Asset and Grasp Libraries¶
MolmoSpaces ships a large catalog of objects and grasps, and the same machinery is also used to load user-provided objects (see Tutorial: Add a custom asset library). This page explains the two library types — asset libraries and grasp libraries — how they are indexed, how their metadata relates to scene metadata, and how to look anything up by UID.
Asset libraries¶
An asset library is a named collection of object models (MJCFs) plus a
metadata file per object. Every object in a library is identified by a globally
unique UID (also called an asset_id). The UID is the only handle the
rest of the codebase needs in order to find an object's geometry, metadata, or
grasps.
The set of built-in asset libraries (and their pinned versions) lives in
molmo_spaces.molmo_spaces_constants.DATA_TYPE_TO_SOURCE_TO_VERSION
under the objects key. As of this writing the two object libraries are:
| Library | Description | Approx. size |
|---|---|---|
thor |
Hand-crafted iTHOR assets | ~2k |
objaverse |
Converted Objaverse assets | ~129k |
Library files are downloaded and symlinked under MLSPACES_ASSETS_DIR/objects/<library>/
by the resource manager (see Assets for installation details).

Work instructions:
1) From the asset and grasp libraries page, write out the passage from "Asset and Grasp" up to and including "anything up by UID.".
2) Using the asset and grasp libraries page, say whether each statement agrees with it. Answer yes or no and quote the deciding words. (a) An asset library includes a metadata file for each object. (b) The thor library is made up of converted Objaverse assets. (c) An object's UID only has to be unique within its own library.
3) According to the asset and grasp libraries page, what is the UID of an object also called?

Material provided:

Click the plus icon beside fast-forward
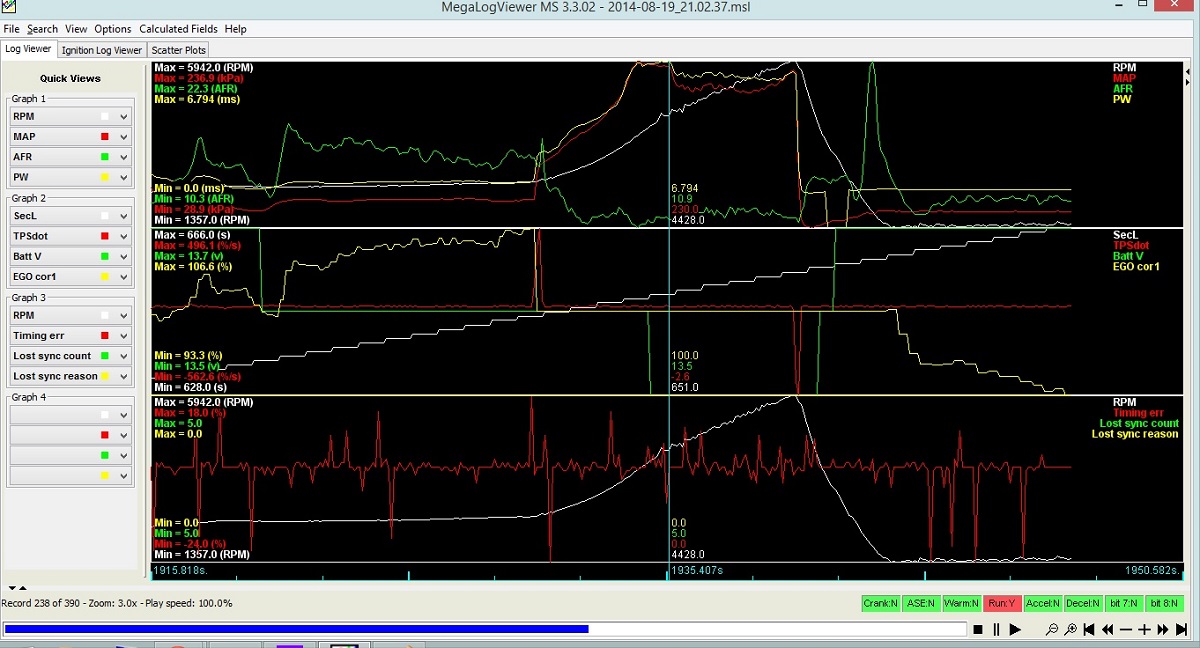This screenshot has height=648, width=1200. click(x=1145, y=630)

Written answers:
1)
Asset and Grasp Libraries¶
MolmoSpaces ships a large catalog of objects and grasps, and the same machinery is also used to load user-provided objects (see Tutorial: Add a custom asset library). This page explains the two library types — asset libraries and grasp libraries — how they are indexed, how their metadata relates to scene metadata, and how to look anything up by UID.

2)
(a) Yes: "plus a metadata file per object"
(b) No: "Hand-crafted iTHOR assets"
(c) No: "identified by a globally unique UID"

3) An asset_id.